Mesmo com a implementação do programa Tolerância Zero Contra Facções Criminosas, o governo de Mato Grosso enfrenta neste ano uma percepção crescente de insegurança pública em meio a uma escalada de confrontos entre grupos criminosos que atuam no estado. O fenômeno, que envolve disputas territoriais e episódios de grande violência, tem repercutido na política estadual e levado o governador Mauro Mendes (União Brasil) a defender a aprovação do chamado projeto Antifacções no Congresso Nacional.

Dados do relatório Cartografias da Violência na Amazônia 2025 mostram que o Comando Vermelho (CV) consolidou hegemonia em Mato Grosso, com presença em 85 municípios e controle exclusivo em 71 deles, enquanto o Primeiro Comando da Capital (PCC) aparece em 14 municípios, sendo predominante em cinco. Outras organizações, como a Tropa do Castelar e o Bonde dos 40 (B40), também foram identificadas com atuação local, embora com menor capilaridade.

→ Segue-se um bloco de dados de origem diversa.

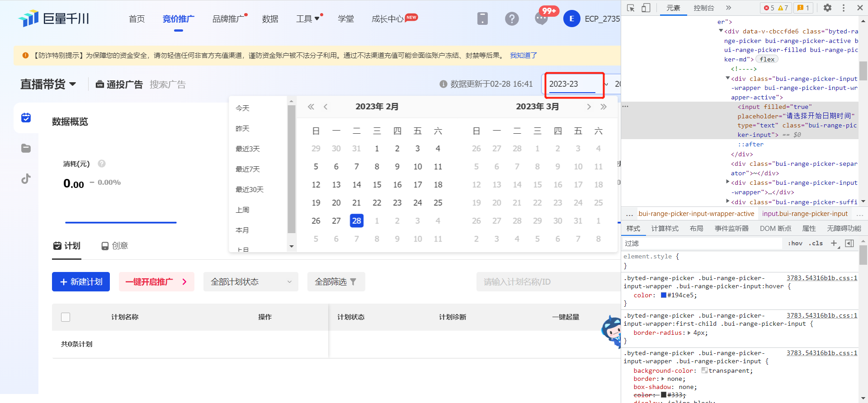
Task: Open the folder icon in left sidebar
Action: [x=26, y=148]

Os confrontos foram observados em diferentes regiões, incluindo Cáceres, Pontes e Lacerda, Sorriso, Cuiabá e Várzea Grande, com episódios marcantes de violência que ilustram a brutalidade da disputa. Casos como o sequestro e assassinato de trabalhadores maranhenses em Várzea Grande e o homicídio de José Wallefe dos Santos Lins, ocorrido em agosto, evidenciam o impacto dessas guerras de facções na segurança cotidiana.

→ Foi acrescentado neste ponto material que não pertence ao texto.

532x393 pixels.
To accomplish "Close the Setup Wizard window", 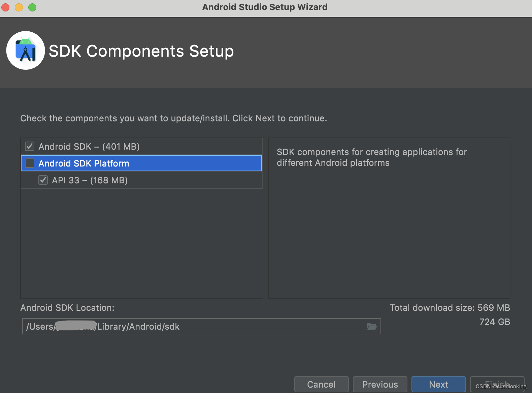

Especialistas em segurança pública destacam que a expansão de organizações criminosas na Região Amazônica está relacionada à sua importância como rota estratégica de tráfico e logística do crime organizado, com grupos como CV e PCC competindo por domínio em mercados ilícitos. Estudos acadêmicos sobre o crime organizado na Amazônia apontam que essas facções, muitas vezes, funcionam quase como estruturas híbridas de poder em áreas com menor presença estatal, alimentando ciclos de violência e afronta ao monopólio da força pública.

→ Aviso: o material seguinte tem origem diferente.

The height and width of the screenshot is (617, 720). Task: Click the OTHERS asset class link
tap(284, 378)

Diante desse cenário, o governador tem intensificado a retórica e as medidas de enfrentamento. Mendes afirma que a legislação atual é “frágil” e defende que facções sejam classificadas de forma mais rígida — incluindo propostas de aumento de penas para líderes e crimes associados ao crime organizado, inclusive enquadramento como terrorismo — e que presos perigosos sejam mantidos por longos períodos em penitenciárias federais de segurança máxima.

O projeto Antifacções prevê mudanças como a elevação de penas para organização criminosa, domínio territorial e participação de menores, além de endurecer regras para progressão de regime. Seus defensores argumentam que, sem esse arcabouço legal, a resposta apenas policial se torna insuficiente para conter a atuação cada vez mais articulada e violenta das facções no estado.

À medida que o debate sobre segurança pública se intensifica, o desafio para Mato Grosso permanece complexo: combater a violência enquanto se aperfeiçoa a legislação e fortalece as instituições, em um contexto em que a presença de grupos criminosos segue expandindo sua influência no território e na vida da população.